DATASET EXCERPTS section start

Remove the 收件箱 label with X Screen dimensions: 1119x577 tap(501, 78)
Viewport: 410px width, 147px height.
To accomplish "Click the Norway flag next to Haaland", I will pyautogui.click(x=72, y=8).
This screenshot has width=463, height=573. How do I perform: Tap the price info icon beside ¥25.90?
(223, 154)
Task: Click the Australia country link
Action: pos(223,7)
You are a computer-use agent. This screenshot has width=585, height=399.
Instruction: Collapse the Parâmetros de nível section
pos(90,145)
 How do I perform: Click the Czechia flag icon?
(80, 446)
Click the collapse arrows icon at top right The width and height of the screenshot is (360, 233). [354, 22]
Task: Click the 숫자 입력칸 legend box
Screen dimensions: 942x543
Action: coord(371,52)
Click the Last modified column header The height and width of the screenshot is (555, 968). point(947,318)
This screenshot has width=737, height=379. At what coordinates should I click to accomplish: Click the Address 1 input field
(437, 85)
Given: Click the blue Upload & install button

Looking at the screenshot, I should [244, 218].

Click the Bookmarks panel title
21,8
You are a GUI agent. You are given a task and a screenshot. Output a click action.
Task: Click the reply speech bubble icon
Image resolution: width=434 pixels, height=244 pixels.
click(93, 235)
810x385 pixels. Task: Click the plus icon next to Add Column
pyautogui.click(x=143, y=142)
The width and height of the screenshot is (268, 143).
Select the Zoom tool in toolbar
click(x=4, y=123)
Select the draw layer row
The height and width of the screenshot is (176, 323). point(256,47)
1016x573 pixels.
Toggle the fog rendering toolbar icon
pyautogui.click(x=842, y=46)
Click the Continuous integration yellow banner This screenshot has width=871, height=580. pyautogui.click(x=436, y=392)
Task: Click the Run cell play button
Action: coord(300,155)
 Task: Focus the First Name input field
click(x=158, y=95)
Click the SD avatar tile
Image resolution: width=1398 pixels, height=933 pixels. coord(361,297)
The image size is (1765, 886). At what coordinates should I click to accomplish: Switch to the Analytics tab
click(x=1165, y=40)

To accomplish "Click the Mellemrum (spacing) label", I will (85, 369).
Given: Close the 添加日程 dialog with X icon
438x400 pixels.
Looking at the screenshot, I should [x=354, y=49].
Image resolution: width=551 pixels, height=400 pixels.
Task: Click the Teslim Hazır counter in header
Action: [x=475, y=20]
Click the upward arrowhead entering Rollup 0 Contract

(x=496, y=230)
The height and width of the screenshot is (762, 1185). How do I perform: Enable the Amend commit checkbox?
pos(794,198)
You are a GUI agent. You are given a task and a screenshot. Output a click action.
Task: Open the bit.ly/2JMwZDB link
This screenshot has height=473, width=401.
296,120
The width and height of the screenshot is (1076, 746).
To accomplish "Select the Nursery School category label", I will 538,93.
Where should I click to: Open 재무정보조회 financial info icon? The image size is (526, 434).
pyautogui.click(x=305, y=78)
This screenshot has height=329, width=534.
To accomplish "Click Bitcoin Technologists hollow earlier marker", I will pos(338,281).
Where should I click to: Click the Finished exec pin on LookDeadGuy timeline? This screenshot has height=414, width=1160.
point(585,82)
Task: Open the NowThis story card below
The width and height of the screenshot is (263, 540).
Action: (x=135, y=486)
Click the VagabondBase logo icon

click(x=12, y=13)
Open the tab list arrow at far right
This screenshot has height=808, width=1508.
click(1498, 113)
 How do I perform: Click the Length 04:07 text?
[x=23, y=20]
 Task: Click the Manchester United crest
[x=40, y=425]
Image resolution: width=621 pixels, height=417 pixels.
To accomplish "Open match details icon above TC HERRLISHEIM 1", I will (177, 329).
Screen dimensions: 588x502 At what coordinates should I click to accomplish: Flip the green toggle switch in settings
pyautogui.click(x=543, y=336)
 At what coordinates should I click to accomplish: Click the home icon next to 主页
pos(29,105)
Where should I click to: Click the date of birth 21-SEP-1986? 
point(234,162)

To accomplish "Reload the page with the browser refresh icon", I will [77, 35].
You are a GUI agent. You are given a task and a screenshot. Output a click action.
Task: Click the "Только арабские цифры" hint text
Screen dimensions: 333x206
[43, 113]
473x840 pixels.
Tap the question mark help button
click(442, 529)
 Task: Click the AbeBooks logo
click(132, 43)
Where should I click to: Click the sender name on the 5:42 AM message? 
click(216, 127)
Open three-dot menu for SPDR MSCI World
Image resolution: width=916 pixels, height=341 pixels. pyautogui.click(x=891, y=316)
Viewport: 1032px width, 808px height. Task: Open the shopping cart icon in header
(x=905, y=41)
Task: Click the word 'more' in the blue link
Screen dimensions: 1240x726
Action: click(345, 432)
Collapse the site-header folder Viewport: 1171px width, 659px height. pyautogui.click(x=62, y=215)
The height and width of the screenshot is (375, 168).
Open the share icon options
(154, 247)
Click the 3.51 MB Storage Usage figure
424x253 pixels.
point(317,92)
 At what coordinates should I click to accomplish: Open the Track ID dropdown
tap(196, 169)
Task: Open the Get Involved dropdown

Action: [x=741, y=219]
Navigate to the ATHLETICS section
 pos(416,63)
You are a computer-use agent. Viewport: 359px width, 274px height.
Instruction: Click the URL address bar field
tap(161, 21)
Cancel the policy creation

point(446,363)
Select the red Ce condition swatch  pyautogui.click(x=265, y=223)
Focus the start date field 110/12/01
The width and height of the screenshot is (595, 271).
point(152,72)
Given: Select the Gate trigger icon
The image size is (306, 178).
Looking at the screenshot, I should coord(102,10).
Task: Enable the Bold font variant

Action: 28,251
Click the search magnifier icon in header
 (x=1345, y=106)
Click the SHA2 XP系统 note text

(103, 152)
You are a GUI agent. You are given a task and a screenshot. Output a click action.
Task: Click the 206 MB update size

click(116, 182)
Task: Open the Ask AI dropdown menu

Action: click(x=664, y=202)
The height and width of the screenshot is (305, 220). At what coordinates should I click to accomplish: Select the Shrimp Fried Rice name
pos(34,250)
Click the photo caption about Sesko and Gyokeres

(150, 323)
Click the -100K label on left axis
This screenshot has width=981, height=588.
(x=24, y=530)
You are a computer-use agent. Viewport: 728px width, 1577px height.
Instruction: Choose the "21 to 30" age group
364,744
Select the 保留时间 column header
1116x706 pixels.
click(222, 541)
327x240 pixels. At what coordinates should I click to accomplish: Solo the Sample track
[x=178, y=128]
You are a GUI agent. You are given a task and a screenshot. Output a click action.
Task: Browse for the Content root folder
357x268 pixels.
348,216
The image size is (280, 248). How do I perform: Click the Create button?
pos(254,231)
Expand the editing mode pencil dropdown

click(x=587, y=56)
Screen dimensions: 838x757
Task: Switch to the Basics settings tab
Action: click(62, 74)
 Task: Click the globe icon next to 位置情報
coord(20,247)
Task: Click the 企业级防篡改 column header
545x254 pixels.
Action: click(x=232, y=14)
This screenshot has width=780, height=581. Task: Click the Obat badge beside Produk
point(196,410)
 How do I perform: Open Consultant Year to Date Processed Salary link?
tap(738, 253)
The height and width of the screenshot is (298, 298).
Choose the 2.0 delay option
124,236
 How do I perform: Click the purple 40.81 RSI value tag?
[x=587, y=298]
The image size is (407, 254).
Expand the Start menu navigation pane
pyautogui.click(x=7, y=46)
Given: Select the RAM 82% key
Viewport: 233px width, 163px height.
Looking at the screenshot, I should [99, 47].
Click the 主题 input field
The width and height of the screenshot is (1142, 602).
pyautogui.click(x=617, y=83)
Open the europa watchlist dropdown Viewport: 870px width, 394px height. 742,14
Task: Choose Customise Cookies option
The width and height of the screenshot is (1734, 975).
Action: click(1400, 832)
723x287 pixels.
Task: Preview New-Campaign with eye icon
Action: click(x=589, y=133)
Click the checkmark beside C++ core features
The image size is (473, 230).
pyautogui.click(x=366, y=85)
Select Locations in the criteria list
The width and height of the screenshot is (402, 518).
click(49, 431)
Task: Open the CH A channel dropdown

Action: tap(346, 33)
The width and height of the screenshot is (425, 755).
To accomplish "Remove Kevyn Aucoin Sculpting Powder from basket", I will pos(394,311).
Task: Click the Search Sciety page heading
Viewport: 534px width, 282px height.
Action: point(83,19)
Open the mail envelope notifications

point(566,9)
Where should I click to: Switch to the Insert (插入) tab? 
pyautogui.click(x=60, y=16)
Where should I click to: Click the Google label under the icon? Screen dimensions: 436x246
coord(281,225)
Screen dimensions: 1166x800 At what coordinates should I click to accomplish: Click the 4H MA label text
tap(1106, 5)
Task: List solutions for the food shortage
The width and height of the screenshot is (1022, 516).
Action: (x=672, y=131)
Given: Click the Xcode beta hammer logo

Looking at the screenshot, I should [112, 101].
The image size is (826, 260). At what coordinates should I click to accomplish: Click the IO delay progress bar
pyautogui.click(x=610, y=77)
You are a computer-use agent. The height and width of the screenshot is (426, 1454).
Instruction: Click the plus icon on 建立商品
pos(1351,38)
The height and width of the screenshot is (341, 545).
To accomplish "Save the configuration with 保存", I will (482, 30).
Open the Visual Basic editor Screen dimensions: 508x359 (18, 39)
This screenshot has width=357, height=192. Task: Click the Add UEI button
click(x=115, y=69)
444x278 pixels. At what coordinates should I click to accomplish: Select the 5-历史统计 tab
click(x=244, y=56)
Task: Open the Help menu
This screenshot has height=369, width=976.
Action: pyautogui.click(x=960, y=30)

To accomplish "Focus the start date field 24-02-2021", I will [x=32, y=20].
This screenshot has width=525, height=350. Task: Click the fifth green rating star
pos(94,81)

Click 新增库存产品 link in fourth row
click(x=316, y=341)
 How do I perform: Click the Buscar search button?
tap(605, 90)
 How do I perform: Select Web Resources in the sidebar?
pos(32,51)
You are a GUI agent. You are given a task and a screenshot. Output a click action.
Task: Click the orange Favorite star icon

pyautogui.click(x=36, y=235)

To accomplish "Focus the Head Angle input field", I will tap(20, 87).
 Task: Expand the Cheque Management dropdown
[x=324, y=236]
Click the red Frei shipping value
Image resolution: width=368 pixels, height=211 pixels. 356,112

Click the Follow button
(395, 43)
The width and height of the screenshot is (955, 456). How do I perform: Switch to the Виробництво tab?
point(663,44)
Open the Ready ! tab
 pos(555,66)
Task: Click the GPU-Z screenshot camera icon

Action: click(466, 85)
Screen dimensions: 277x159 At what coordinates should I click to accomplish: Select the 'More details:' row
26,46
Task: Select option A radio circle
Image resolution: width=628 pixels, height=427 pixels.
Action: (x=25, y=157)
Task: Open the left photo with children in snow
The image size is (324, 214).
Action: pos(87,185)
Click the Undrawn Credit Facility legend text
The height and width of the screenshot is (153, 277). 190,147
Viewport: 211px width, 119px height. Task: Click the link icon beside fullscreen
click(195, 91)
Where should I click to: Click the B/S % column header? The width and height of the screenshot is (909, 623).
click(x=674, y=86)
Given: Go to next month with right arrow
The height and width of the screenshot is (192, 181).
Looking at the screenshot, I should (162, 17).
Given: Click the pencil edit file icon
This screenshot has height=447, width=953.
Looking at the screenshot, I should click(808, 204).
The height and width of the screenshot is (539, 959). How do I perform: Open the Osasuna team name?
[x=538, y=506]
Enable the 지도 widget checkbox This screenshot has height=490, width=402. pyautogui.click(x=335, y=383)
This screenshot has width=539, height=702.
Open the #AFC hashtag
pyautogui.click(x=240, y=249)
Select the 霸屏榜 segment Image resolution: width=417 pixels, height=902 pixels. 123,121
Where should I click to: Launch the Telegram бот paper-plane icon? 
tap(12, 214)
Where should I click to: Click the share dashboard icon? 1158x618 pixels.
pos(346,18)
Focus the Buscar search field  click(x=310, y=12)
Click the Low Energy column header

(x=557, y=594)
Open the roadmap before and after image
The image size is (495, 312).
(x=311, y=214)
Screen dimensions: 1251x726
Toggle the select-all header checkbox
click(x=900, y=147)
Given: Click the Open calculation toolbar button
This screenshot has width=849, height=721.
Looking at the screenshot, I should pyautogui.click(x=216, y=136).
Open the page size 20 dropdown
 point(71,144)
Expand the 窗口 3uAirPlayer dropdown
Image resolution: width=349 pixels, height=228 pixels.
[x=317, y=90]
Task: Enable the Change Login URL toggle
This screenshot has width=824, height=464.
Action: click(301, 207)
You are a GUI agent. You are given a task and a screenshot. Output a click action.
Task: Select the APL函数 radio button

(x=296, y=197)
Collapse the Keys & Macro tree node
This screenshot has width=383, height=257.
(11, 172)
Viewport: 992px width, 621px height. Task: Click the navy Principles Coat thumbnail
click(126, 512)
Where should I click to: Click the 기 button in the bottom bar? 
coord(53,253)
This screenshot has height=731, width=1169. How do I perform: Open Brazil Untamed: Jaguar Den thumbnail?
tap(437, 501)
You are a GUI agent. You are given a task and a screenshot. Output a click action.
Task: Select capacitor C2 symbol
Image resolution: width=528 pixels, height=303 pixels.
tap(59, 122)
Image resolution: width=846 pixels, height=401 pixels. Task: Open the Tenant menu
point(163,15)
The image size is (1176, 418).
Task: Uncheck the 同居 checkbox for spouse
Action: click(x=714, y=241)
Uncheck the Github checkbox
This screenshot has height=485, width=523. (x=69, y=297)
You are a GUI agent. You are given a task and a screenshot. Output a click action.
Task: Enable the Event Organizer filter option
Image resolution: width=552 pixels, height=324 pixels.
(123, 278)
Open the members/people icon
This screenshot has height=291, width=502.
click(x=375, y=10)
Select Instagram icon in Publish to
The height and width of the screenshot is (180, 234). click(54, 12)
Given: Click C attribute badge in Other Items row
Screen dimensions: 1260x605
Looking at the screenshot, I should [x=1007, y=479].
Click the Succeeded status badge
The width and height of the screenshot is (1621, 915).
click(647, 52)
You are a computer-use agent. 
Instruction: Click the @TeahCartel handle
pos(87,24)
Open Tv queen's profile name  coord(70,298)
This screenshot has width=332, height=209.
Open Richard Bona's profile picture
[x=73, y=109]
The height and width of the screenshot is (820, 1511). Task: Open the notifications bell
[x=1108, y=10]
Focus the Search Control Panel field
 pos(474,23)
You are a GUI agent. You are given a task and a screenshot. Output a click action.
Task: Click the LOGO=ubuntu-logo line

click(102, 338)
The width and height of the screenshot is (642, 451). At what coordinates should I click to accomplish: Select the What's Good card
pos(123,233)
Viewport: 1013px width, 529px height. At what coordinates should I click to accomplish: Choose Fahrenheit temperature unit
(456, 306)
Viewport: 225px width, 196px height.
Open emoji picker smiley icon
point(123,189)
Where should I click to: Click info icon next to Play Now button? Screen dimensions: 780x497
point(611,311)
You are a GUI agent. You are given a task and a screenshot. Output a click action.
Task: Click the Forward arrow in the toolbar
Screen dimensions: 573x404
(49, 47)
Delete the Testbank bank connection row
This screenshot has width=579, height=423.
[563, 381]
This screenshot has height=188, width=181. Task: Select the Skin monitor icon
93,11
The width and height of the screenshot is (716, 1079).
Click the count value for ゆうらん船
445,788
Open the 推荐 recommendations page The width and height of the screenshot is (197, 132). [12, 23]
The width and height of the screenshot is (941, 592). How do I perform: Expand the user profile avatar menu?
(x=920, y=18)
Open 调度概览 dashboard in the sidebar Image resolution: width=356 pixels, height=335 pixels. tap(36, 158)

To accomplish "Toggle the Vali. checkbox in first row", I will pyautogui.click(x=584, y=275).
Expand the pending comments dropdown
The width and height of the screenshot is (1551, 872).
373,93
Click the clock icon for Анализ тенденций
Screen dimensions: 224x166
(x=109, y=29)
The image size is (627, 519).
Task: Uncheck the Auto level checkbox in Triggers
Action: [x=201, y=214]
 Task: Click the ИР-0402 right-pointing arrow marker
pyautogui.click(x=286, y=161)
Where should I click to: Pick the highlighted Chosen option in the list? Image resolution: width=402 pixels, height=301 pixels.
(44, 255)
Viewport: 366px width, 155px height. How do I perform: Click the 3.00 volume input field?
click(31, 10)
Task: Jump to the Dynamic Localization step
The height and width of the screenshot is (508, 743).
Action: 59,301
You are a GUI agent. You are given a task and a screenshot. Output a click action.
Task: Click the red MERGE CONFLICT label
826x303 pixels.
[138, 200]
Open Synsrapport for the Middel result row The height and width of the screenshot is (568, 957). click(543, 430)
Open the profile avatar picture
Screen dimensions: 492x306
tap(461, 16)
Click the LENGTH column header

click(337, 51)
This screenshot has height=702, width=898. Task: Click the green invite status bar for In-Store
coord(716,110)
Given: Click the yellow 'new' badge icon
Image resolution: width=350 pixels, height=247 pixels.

DATASET EXCERPTS section end

**TASK BRIEF**
Each line above from the one with "How do I perform: Click the purple" up to and including the one with "Open the Visual" must be set down exactly, and no line outside that span may appear.

**YOUR SOLUTION**
 How do I perform: Click the purple 40.81 RSI value tag?
[x=587, y=298]
The image size is (407, 254).
Expand the Start menu navigation pane
pyautogui.click(x=7, y=46)
Given: Select the RAM 82% key
Viewport: 233px width, 163px height.
Looking at the screenshot, I should [99, 47].
Click the 主题 input field
The width and height of the screenshot is (1142, 602).
pyautogui.click(x=617, y=83)
Open the europa watchlist dropdown Viewport: 870px width, 394px height. 742,14
Task: Choose Customise Cookies option
The width and height of the screenshot is (1734, 975).
Action: click(1400, 832)
723x287 pixels.
Task: Preview New-Campaign with eye icon
Action: click(x=589, y=133)
Click the checkmark beside C++ core features
The image size is (473, 230).
pyautogui.click(x=366, y=85)
Select Locations in the criteria list
The width and height of the screenshot is (402, 518).
click(49, 431)
Task: Open the CH A channel dropdown

Action: tap(346, 33)
The width and height of the screenshot is (425, 755).
To accomplish "Remove Kevyn Aucoin Sculpting Powder from basket", I will pos(394,311).
Task: Click the Search Sciety page heading
Viewport: 534px width, 282px height.
Action: point(83,19)
Open the mail envelope notifications

point(566,9)
Where should I click to: Switch to the Insert (插入) tab? 
pyautogui.click(x=60, y=16)
Where should I click to: Click the Google label under the icon? Screen dimensions: 436x246
coord(281,225)
Screen dimensions: 1166x800 At what coordinates should I click to accomplish: Click the 4H MA label text
tap(1106, 5)
Task: List solutions for the food shortage
The width and height of the screenshot is (1022, 516).
Action: (x=672, y=131)
Given: Click the Xcode beta hammer logo

Looking at the screenshot, I should [112, 101].
The image size is (826, 260). At what coordinates should I click to accomplish: Click the IO delay progress bar
pyautogui.click(x=610, y=77)
You are a computer-use agent. The height and width of the screenshot is (426, 1454).
Instruction: Click the plus icon on 建立商品
pos(1351,38)
The height and width of the screenshot is (341, 545).
To accomplish "Save the configuration with 保存", I will (482, 30).
Open the Visual Basic editor Screen dimensions: 508x359 (18, 39)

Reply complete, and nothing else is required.